Whoever was spraying the starting fluid is a damn fool! You should never spray starting fluid into a cranking engine! He's lucky it didn't spit back at him and catch him or the can on fire! (Here's a tip: use carb cleaner... It's much less volatile. Also, spray it into the engine, step back and THEN crank.) Also, continuous cranking the engine for that long will overheat and eventually kill that starter!
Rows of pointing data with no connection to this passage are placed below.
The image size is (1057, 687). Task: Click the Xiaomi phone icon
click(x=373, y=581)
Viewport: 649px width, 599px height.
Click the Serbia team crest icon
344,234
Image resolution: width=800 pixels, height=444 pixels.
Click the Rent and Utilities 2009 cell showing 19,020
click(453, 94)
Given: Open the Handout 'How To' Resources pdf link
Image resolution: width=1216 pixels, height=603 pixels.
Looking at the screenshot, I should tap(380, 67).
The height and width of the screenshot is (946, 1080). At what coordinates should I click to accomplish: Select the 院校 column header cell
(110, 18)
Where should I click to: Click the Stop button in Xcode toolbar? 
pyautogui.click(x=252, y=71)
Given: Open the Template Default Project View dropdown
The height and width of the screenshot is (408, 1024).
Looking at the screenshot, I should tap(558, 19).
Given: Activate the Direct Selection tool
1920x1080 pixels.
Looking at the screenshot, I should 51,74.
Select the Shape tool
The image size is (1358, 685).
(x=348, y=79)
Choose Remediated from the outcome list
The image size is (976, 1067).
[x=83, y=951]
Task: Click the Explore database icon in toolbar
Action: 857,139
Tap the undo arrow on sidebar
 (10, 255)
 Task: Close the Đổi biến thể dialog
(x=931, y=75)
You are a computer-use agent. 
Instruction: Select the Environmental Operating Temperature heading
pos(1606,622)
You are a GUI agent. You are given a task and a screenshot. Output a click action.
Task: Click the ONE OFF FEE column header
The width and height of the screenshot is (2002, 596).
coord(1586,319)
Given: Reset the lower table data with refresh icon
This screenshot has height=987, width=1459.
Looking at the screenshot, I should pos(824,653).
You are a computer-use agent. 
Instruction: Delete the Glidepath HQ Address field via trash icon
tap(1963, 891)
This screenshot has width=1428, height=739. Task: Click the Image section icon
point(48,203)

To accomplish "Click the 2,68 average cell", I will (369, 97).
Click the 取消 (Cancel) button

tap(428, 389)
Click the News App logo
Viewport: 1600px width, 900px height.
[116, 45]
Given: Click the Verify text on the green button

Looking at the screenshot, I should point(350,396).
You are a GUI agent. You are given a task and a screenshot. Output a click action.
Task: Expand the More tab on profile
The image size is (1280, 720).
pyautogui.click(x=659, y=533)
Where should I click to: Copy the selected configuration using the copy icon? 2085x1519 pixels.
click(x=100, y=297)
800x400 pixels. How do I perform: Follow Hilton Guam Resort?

It looks and sounds to me that your ignition timing is too far advanced. You're obviously getting some spark by evidence of the flames shooting out of it! I always like to take a "start with the basics" approach. Confirm proper fuel pressure using a fuel pressure gauge. Using a "noid light," available at most places that sell automotive repair tools, confirm the injectors are "firing." I like to use a timing light to check for spark at the coil wire and then at the plugs. Last, but not least, do a compression test on the engine. A suggestion: if the engine has been sitting and not run for 5 years, replace the timing belt. The engine is an interferance type and not worth risking a dry rotted timing belt.


----------



## 1985nissan300zx (Sep 29, 2011)

smj999smj said:


> Whoever was spraying the starting fluid is a damn fool! You should never spray starting fluid into a cranking engine! He's lucky it didn't spit back at him and catch him or the can on fire! (Here's a tip: use carb cleaner... It's much less volatile. Also, spray it into the engine, step back and THEN crank.) Also, continuous cranking the engine for that long will overheat and eventually kill that starter!
> 
> It looks and sounds to me that your ignition timing is too far advanced. You're obviously getting some spark by evidence of the flames shooting out of it! I always like to take a "start with the basics" approach. Confirm proper fuel pressure using a fuel pressure gauge. Using a "noid light," available at most places that sell automotive repair tools, confirm the injectors are "firing." I like to use a timing light to check for spark at the coil wire and then at the plugs. Last, but not least, do a compression test on the engine. A suggestion: if the engine has been sitting and not run for 5 years, replace the timing belt. The engine is an interferance type and not worth risking a dry rotted timing belt.


alright thankyou i will make sure to do all that. but we found out the rotor was bad. we put a new one in and it cranks right up now


----------